In this class, we will take an overview of Information Extraction, i.e., the process of deriving structured information (such as alive(Elvis)) from digital text (such as the sentence “Elvis is alive”). We will cover the technical steps of information extraction: named entity recognition, entity disambiguation, and fact extraction. For each of them, we will see different methods: fine-tuning language models, prompt engineering, and training-free procedures. Finally, we will talk about techniques for knowledge cleaning: link prediction, entity alignment and rule mining.

Grading

The course is graded by 6 labs and a final exam. Discussing assignments together is allowed, but each student must write their own solution. No sharing of code, plagiarism entails a grade of 0 for the lab/exam.

Teachers:

Schedule

Please install Python 3.6 (or later) on your machine for the labs! See here for help.
Then please update PIP by running python3 -m pip install --upgrade pip
Students with an M1 Mac should proceed as described here.

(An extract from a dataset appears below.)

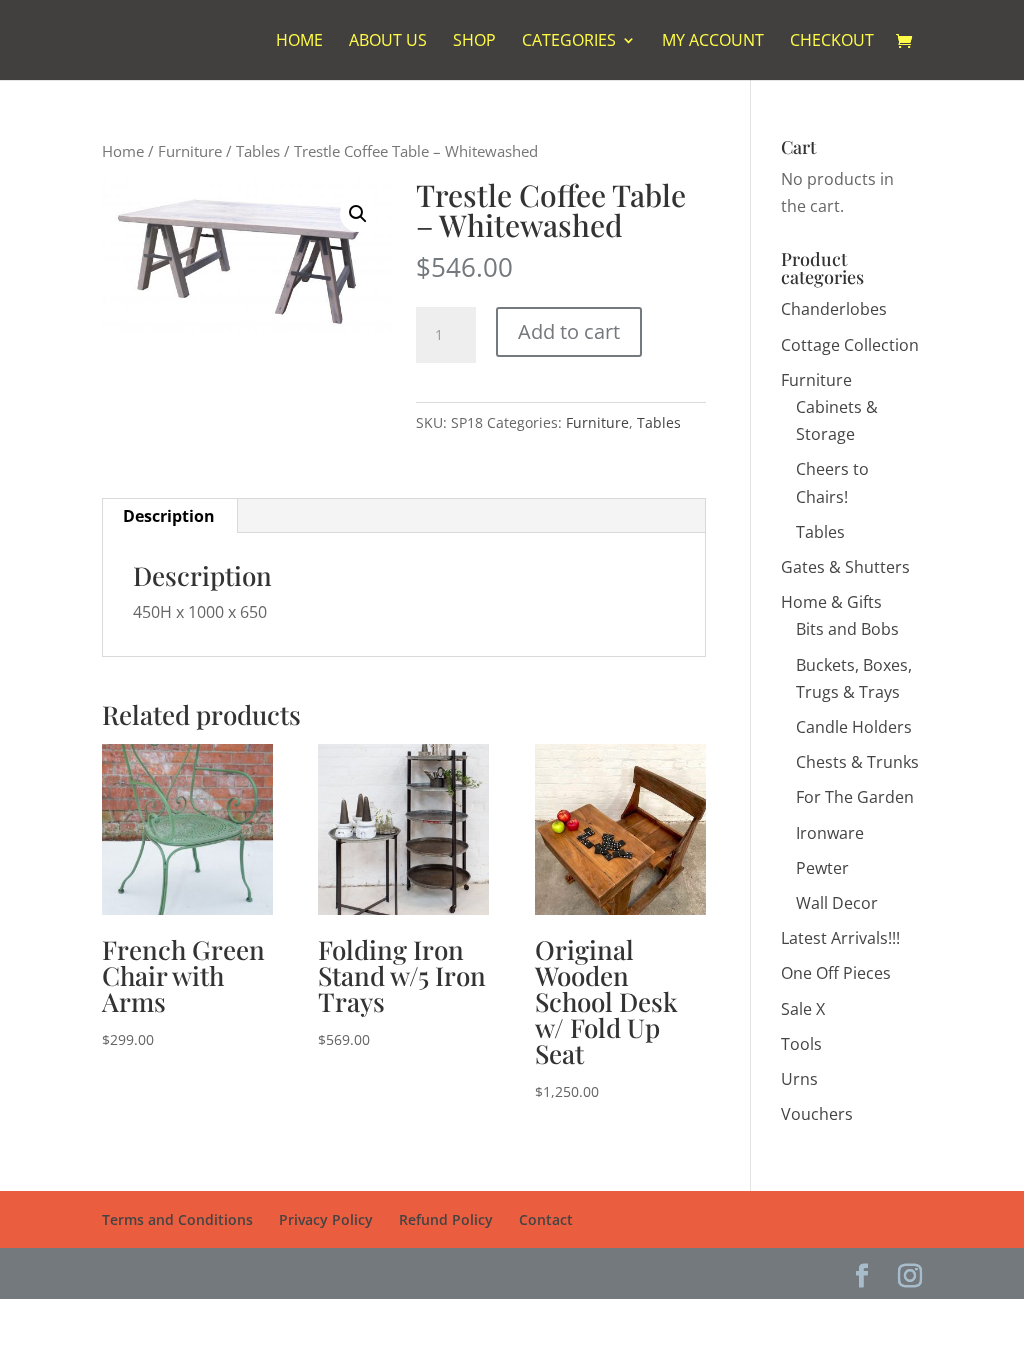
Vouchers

The class takes place at Telecom Paris.

Introduction (2023-11-23, room 1C39)
  1. Introduction to Information Extraction
  2. Knowledge Bases
  3. Formal Grammars, including Regular Expressions
Named Entity Recognition and Classification (2023-11-30, room 1A222)
  1. Knowledge Representation
  2. Named Entity Recognition and Classification
  3. Lab: training-free NERC
Typing and Disambiguation (2023-12-07, room 1A222)
  1. Prompt Engineering
  2. Entity Disambiguation
  3. Lab: Disambiguation with prompt engineering
Fact extraction (2023-12-14, room 1A222)
  1. Extractive Entity Typing
  2. Fact Extraction
  3. Lab: Fact extraction by fine-tuning BERT
Fact Extraction by Reasoning (2023-12-21, room 1A222)
  1. Information Extraction by Reasoning
  2. Lab: Max Sat
Rule Mining (2024-01-11, room 1A222)
  1. Rule Mining
  2. Lab: Fact prediction
Semantic Web (2024-01-18, room 1A222)
  1. Semantic Web
  2. Lab: Entity alignment or Link Prediction
Exam
The exam is “closed-book”: no materials are allowed except for a pen.